● **Source material**:

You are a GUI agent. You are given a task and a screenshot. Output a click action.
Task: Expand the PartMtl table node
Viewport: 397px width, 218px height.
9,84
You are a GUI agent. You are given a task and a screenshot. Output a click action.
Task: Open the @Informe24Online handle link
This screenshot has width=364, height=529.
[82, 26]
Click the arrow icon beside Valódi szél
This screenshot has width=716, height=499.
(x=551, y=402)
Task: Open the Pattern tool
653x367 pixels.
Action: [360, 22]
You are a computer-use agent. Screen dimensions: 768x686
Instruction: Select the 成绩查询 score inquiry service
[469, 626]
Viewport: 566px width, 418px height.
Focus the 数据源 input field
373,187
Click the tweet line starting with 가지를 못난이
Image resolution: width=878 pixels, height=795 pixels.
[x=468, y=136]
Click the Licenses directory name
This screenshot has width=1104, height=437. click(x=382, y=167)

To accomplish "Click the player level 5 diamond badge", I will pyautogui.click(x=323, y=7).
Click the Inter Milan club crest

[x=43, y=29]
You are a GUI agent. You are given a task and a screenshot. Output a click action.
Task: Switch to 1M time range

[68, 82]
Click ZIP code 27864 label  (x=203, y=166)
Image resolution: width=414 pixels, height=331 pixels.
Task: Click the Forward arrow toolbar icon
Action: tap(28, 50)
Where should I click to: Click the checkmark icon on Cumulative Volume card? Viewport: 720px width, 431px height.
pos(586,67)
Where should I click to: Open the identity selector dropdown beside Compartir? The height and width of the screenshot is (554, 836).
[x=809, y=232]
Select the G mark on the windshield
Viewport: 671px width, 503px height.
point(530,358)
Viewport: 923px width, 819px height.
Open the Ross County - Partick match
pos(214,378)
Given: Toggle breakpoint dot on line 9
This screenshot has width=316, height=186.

● **What the task requires**: From the listing above, extract every line exactly as it stands.

● **Finished exercise**:
You are a GUI agent. You are given a task and a screenshot. Output a click action.
Task: Expand the PartMtl table node
Viewport: 397px width, 218px height.
9,84
You are a GUI agent. You are given a task and a screenshot. Output a click action.
Task: Open the @Informe24Online handle link
This screenshot has width=364, height=529.
[82, 26]
Click the arrow icon beside Valódi szél
This screenshot has width=716, height=499.
(x=551, y=402)
Task: Open the Pattern tool
653x367 pixels.
Action: [360, 22]
You are a computer-use agent. Screen dimensions: 768x686
Instruction: Select the 成绩查询 score inquiry service
[469, 626]
Viewport: 566px width, 418px height.
Focus the 数据源 input field
373,187
Click the tweet line starting with 가지를 못난이
Image resolution: width=878 pixels, height=795 pixels.
[x=468, y=136]
Click the Licenses directory name
This screenshot has width=1104, height=437. click(x=382, y=167)

To accomplish "Click the player level 5 diamond badge", I will pyautogui.click(x=323, y=7).
Click the Inter Milan club crest

[x=43, y=29]
You are a GUI agent. You are given a task and a screenshot. Output a click action.
Task: Switch to 1M time range

[68, 82]
Click ZIP code 27864 label  (x=203, y=166)
Image resolution: width=414 pixels, height=331 pixels.
Task: Click the Forward arrow toolbar icon
Action: tap(28, 50)
Where should I click to: Click the checkmark icon on Cumulative Volume card? Viewport: 720px width, 431px height.
pos(586,67)
Where should I click to: Open the identity selector dropdown beside Compartir? The height and width of the screenshot is (554, 836).
[x=809, y=232]
Select the G mark on the windshield
Viewport: 671px width, 503px height.
point(530,358)
Viewport: 923px width, 819px height.
Open the Ross County - Partick match
pos(214,378)
Given: Toggle breakpoint dot on line 9
This screenshot has width=316, height=186.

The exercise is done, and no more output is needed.